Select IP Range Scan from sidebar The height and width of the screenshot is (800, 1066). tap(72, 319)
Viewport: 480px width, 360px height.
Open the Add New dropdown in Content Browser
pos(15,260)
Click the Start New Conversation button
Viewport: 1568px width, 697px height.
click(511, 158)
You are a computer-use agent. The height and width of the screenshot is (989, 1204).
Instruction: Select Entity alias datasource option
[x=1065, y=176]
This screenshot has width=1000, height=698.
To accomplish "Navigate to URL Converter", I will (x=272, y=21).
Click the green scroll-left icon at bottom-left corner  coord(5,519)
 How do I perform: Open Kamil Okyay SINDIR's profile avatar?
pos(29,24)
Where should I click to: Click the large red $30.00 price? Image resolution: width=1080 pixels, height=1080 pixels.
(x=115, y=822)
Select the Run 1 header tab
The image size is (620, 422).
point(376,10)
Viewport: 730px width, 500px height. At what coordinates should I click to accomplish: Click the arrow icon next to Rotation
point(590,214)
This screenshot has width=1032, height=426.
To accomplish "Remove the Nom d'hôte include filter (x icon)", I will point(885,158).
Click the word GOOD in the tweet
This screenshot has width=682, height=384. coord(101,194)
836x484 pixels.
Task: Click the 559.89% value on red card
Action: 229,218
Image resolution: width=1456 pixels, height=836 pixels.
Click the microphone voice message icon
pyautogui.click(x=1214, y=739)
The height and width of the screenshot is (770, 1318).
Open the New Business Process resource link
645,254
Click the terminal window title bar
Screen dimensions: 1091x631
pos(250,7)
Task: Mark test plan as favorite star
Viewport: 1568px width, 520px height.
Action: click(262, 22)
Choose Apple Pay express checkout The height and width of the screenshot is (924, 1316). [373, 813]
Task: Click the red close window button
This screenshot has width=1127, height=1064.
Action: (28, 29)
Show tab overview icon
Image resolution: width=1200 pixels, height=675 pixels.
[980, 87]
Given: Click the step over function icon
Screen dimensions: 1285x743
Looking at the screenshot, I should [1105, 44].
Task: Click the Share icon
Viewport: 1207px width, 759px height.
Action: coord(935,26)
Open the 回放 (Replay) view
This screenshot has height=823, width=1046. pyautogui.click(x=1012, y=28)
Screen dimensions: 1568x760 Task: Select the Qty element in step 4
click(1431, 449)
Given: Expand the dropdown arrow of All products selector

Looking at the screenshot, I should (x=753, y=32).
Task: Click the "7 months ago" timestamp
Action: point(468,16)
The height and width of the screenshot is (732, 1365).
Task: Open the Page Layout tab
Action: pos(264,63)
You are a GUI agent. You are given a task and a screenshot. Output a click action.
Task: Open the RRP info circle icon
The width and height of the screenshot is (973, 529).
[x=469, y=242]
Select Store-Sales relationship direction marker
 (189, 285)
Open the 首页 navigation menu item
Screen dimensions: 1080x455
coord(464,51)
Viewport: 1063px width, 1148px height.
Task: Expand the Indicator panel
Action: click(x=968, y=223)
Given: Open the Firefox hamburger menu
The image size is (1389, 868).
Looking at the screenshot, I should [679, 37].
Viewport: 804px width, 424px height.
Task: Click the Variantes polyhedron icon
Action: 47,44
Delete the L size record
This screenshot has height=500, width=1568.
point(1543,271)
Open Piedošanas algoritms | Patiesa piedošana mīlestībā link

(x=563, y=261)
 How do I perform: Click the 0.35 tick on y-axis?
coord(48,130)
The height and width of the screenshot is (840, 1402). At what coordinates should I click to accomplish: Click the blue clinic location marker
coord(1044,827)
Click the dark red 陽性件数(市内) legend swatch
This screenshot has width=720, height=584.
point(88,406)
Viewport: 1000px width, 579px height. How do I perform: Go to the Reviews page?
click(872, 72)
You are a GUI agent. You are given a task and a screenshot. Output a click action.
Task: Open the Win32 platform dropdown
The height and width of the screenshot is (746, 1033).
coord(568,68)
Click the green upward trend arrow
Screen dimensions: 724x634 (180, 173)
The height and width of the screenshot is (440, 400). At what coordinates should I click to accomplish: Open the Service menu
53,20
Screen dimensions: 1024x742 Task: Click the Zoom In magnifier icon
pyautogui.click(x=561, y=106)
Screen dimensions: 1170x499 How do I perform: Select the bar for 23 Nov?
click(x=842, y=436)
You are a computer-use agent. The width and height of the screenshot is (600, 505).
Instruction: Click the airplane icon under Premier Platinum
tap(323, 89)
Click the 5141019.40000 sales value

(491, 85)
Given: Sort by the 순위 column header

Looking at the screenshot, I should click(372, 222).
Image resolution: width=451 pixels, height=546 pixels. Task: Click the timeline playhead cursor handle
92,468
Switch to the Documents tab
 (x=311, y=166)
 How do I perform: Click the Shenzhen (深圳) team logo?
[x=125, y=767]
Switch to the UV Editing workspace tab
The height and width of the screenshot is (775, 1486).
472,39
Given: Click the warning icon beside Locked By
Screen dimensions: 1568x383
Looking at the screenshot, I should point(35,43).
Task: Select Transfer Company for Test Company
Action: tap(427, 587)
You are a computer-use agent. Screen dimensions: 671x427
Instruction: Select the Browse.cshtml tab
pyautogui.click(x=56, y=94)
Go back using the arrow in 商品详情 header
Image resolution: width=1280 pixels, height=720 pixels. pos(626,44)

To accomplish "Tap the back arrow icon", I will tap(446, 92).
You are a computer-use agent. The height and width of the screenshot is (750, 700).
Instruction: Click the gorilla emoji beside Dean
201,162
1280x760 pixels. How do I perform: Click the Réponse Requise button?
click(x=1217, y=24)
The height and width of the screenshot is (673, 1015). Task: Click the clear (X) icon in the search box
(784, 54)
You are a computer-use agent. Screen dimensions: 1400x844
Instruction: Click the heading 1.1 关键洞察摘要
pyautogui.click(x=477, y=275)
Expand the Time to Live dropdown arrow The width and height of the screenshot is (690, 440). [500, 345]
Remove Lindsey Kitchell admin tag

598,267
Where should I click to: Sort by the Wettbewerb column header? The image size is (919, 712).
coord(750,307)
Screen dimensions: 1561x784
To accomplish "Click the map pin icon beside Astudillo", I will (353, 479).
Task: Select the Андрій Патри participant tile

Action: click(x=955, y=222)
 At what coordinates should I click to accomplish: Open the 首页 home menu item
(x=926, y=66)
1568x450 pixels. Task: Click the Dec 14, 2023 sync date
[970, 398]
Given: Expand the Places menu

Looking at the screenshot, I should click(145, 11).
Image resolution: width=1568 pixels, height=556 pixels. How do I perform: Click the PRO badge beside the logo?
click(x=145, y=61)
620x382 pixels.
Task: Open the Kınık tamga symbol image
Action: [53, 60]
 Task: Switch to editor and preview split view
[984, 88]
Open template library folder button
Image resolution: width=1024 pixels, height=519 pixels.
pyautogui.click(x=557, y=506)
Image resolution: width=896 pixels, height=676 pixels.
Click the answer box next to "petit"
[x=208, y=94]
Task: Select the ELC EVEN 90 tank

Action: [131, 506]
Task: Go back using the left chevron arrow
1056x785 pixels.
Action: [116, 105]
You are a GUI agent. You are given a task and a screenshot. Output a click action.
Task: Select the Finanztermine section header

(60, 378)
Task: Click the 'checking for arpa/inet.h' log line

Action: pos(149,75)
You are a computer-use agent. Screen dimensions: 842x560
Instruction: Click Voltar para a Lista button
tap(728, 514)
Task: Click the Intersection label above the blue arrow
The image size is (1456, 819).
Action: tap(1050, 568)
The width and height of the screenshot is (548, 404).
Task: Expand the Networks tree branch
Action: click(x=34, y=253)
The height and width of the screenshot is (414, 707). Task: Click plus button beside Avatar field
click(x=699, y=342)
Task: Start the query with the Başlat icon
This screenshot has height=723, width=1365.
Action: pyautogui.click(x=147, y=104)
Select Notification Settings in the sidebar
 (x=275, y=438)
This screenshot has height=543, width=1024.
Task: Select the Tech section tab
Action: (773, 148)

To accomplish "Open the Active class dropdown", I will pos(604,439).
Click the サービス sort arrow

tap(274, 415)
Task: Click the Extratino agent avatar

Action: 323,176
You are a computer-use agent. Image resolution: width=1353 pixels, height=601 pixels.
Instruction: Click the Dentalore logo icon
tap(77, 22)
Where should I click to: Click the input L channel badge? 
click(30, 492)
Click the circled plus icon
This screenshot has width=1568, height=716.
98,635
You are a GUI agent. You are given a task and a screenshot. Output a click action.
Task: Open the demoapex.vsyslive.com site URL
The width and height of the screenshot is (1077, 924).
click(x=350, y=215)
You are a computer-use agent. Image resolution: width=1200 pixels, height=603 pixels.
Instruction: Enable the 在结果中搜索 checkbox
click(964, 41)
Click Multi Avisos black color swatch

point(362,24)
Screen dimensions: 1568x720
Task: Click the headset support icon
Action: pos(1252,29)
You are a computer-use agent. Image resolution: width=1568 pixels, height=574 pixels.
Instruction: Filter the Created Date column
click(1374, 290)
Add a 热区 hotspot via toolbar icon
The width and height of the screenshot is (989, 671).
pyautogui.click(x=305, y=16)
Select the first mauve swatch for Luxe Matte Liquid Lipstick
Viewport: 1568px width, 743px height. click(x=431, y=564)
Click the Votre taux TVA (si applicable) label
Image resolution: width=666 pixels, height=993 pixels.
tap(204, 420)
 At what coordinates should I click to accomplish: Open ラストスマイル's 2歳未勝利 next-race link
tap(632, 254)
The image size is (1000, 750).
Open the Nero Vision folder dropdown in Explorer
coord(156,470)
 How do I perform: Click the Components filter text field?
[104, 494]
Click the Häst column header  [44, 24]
* * *
▸ Instructions for the task: Beginning with the line that contains "Where should I click to: Click the input", quote each line exactly through the last line of the entries above, and nothing beyond them.

▸ Result below:
Where should I click to: Click the input L channel badge? 
click(30, 492)
Click the circled plus icon
This screenshot has width=1568, height=716.
98,635
You are a GUI agent. You are given a task and a screenshot. Output a click action.
Task: Open the demoapex.vsyslive.com site URL
The width and height of the screenshot is (1077, 924).
click(x=350, y=215)
You are a computer-use agent. Image resolution: width=1200 pixels, height=603 pixels.
Instruction: Enable the 在结果中搜索 checkbox
click(964, 41)
Click Multi Avisos black color swatch

point(362,24)
Screen dimensions: 1568x720
Task: Click the headset support icon
Action: pos(1252,29)
You are a computer-use agent. Image resolution: width=1568 pixels, height=574 pixels.
Instruction: Filter the Created Date column
click(1374, 290)
Add a 热区 hotspot via toolbar icon
The width and height of the screenshot is (989, 671).
pyautogui.click(x=305, y=16)
Select the first mauve swatch for Luxe Matte Liquid Lipstick
Viewport: 1568px width, 743px height. click(x=431, y=564)
Click the Votre taux TVA (si applicable) label
Image resolution: width=666 pixels, height=993 pixels.
tap(204, 420)
 At what coordinates should I click to accomplish: Open ラストスマイル's 2歳未勝利 next-race link
tap(632, 254)
The image size is (1000, 750).
Open the Nero Vision folder dropdown in Explorer
coord(156,470)
 How do I perform: Click the Components filter text field?
[104, 494]
Click the Häst column header  [44, 24]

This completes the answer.